4.  Andy’s holiday attire.  It’s not so much what he’s actually wearing on his body.  That’s typically normal.  It’s what “the hat of the season is”.  For the past 9 months-a year it’s this khaki safari hat.  We can’t get it off his damned head and I’m the only one that seems to keep fighting this fight.  The others get such a kick out of that hat.  He actually wore it to my brother’s wedding and I would place bets it’s on his head this morning.  That is until he opens my gift.  Then he better get that safari hat off and I expect a picture…I’ll have to explain more later.  Anyway, the hat is great entertainment, and Andy’s really great at trying to surprise and impress at Christmas so I hope someone pulls through and gets him some toy that occupies him for the rest of the day.

5.  My mom cries a lot on Christmas, for various reasons, and I get a kick out of it.  I’m not being a jerk…she’s not crying for any terrible reason.  It’s just that someone is usually the kiss ass that goes and gets her something sentimental and once we all know what she’s getting, we all wait and place bets on how long it’s going to take her to cry.  Katie and I are pretty good at guessing, Andy’s good at providing said gift and David doesn’t care. haha.  It’s fun to watch someone get so excited and have such a meltdown over a gift.  It’s what makes gift shopping and gift giving worth all the hassle.

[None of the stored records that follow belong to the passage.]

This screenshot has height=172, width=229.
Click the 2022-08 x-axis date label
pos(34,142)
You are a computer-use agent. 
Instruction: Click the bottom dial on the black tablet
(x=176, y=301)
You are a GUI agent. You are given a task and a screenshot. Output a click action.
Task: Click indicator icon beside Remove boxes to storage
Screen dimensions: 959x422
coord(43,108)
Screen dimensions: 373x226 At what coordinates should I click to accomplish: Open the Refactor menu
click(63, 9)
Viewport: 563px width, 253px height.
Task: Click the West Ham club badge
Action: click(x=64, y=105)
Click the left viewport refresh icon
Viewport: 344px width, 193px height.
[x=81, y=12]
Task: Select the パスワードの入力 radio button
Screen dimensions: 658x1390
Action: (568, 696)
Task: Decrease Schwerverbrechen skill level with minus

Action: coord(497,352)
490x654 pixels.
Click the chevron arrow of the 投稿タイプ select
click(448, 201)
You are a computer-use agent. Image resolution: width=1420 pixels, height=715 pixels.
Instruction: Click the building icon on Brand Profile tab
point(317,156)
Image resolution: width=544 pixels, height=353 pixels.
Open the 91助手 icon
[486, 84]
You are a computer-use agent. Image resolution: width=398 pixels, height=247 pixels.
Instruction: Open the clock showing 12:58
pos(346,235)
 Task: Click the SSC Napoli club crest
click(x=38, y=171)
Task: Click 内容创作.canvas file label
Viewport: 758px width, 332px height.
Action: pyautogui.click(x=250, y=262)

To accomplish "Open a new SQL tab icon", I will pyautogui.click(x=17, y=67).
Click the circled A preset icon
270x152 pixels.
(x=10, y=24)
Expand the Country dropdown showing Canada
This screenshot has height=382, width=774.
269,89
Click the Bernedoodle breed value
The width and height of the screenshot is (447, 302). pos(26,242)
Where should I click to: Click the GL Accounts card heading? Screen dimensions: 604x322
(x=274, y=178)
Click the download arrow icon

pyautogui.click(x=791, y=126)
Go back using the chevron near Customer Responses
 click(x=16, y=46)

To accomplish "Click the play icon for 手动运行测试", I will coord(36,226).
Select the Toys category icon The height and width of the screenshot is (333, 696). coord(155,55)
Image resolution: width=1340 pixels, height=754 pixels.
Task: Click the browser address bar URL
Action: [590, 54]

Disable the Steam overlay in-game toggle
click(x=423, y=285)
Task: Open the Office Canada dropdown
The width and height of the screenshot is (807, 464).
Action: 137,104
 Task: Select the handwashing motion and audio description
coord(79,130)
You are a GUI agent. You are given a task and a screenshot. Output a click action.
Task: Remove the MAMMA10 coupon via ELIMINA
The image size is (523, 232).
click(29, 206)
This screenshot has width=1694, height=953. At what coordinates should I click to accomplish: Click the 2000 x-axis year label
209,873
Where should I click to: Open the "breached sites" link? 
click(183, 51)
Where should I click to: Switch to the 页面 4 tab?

6.  The fireplace relaxation at the home of the Hopkins’..  My other family, my newer family, they really know how to celebrate the holidays…with enough food to feed a small country, enough wine to kill a horse, and enough wood in the fire to melt the North Pole.   While my family is great for Christmas morning coffee in your pjs, muffins and laughs, their family does a great Christmas dinner and I’ll really miss them in a few hours, when I know they’re all sitting around the table, catching up and harassing each other.  Nick is great fun to rag on, you have to be quick with the comebacks to get Allison, and Chris’ parents are always just really happy to have everyone home at the same time.  It’s their tight knit, traditional celebrations that get me.  I’ve never seen a family so genuinely happy to be around each other for long periods of time.  I kinda get a kick out of it.  It’s so bizarre, compared to my house, where one of us usually gets hammered by the end of dinner, a sibling pong tourney ensues, two of us gang up on the third, someone cries, someone rips someone’s shirt off, we all fight it out in the front lawn and then toast to baby Jesus to make amends.  Now that, is a normal Christmas. 

And so family, all of them, loud, crazy, younger, older, dramatic, funny or annoying–they are what makes the memories.  I can’t tell you more than a few things I’ve received in the past few years, but I can tell you a million stories about my crazy family and our holidays together (and I’m sure they could tell you a million about me).  Also, home is where you’ll always be welcome and some things never change.    I didn’t realize until this morning that coffee doesn’t make itself Christmas morning and it’s no fun to put your toys back under the tree to get up and make breakfast instead of play.  It’s nice to have somewhere to return to and people around that know just how to make your holiday.  That may sound juvenile and lazy, and it’s both, but oh well, it’s fine to act like a kid, spoiled or not, on Christmas.

All this missing my family and snow and cold weather and Maine is ok.  We have an all day moviefest going on and we’re about to fire up another snack (of about 50 we have ready) and then it’s probably Christmas naptime.  Then we’ll snack some more, make websites on our new computer, and then make our world famous blue cheese steaks. 

 It’s really nice having a new life in Germany to celebrate together, and I thought I’d never say this, but Christmas just isn’t Christmas unless we’re all together.